Friday: Took a walk through Central Park with Jeremy and ended up at the Met, an odd choice since his ex girlfriend works there, but I think he wanted to take me someplace with a little class after sending me to Brooklyn and calling to cancel our lunch date while I was on the train. Anyway, good times were had despite being on the lookout for a brunette with green eyes and a taste for boys' hearts - we saw the Superheroes exhibit and then debated about the difference between art as ritual and art as abstraction while trying to decide which New Guinean mask terrified us more. Then it was up to the roof to see the cocktail drinkers, the Koons exhibit, and the sunset (listed in order of amusement afforded). Following that we met up with some folks in Chinatown for dinner at Nice Green Bo, where the scallion pancakes and crab/pork dumplings were completely worth waking up with night sweats from all the MSG. Seriously, go there. You will be sorry, but you will not learn your lesson.

Saturday: Dinner with Harry at Ruby Tuesday's in Times Square, where all the plates are rectangular and the entire waitstaff is about to be the next Broadway sensation. Harry really likes Ruby Tuesday's. I guess I see his point, but did they have to add a gratuity to our check? It would have been nice to decide for myself if I wanted to give our waiter %18, no matter how sculpted his arms or how much gel he had in his hair. The night got way better, though, as we made our way over to Gramercy to see some friends of Harry's in a ballet-butoh fusion performance where girls danced with hand puppets and desecrated the flag. Girls wearing wedding dresses and red, white, and blue face-paint.

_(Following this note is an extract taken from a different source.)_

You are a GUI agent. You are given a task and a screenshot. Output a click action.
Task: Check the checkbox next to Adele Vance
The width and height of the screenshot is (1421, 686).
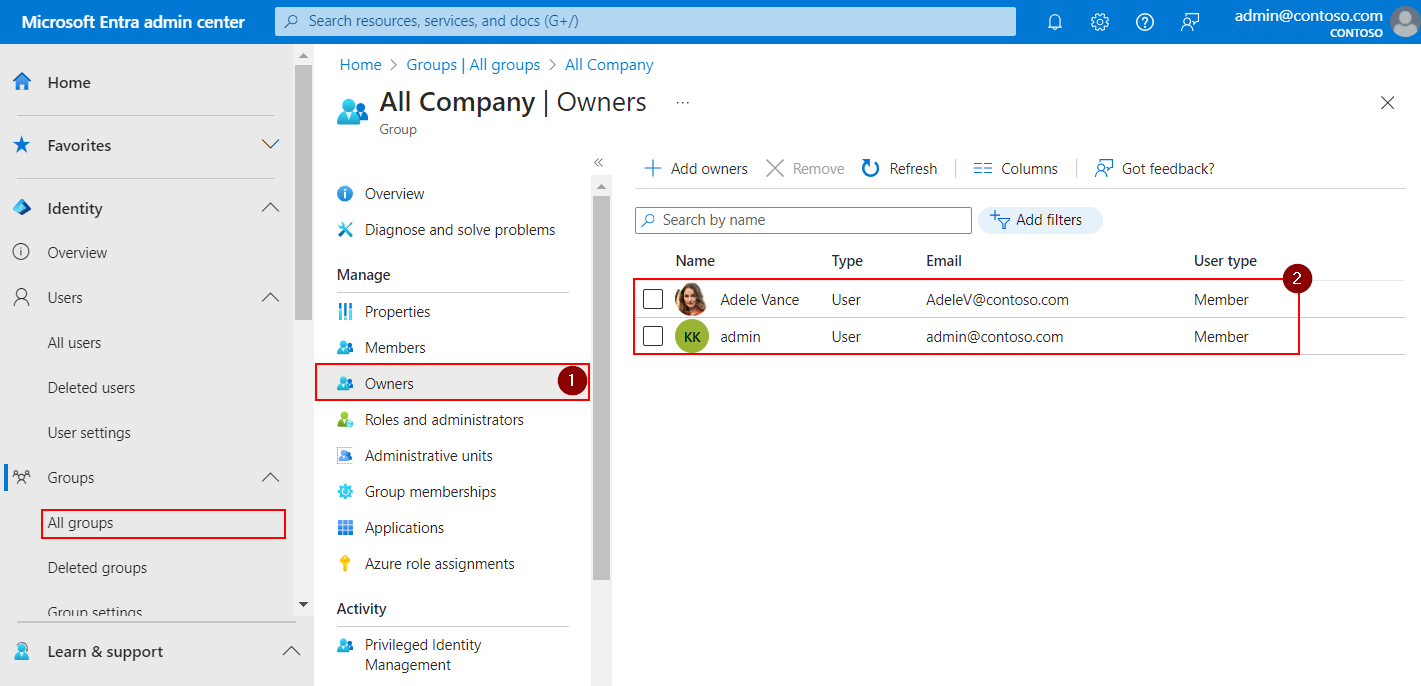[653, 298]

Sunday: Went out for The Hold Steady at the first of JellyNYC's Brooklyn Pool Parties this summer. Made awkward conversation with a very polite Swedish man who had never heard of The Hold Steady but had been sent to the concert by a host who was too busy to entertain him. He and I lost track of each other, though, when it started completely fucking pouring. J Roddy and the Business were high-energy but repetitive and of course The Hold Steady kicked ass, but the real heroes of the afternoon were The Loved Ones, who played through the rain despite the risk of imminent electrocution. Being surrounded by sweaty, drunk, soaked moshers and crowd-surfers made me feel 14 again. It barely even mattered that The Loved Ones play slightly less interesting music than Good Charlotte.

Monday: The Fancy Food Show! Basically what happened is that I posed as a journalist, having been invited by a real journalist, and ate until I could barely breathe. Best food sampled? Lobster mac and cheese. Most randomly ubiquitous? Aloe vera juice (being offered for some reason by five different countries on both levels of the convention center). Biggest letdown? Freesecake. Most amoral? Vosge's chocolate-covered bacon. There were also shortbreads, barbecue sandwiches, flavored honeys, and exotic potato chips in abundance, all of which made me very happy.

Tuesday: Digesting.

Wednesday (yesterday): Incidentally the one-month anniversary of my arrival in New York. Group interview at Urban Outfitters. I know, I know. It was bizarre on too many levels to enumerate and I'll probably write a separate entry just about that, but for now let's just say that we sat in a circle and answered questions about our favorite bands. It was like a casting call for an Upper West Side season of "The Real World". Everyone in attendance had a Dream. There were two dancers, one rapper/model, a jazz pianist, a med student, and a Guns n' Roses fan working on his first novel.

I was nervous, I'll admit it, but the people in charge decided I was hip enough to work there. Which is really pretty amazing. In the span of a week I have evolved from a jobless wreck who would get all teary-eyed for hours at the Florida birds exhibit in the Natural History Museum to one of the city's pre-eminent purveyors of cool, and someone who can afford groceries at that! I even get discounts. But I won't lie to you; I will probably still spend my time staring at stuffed egrets.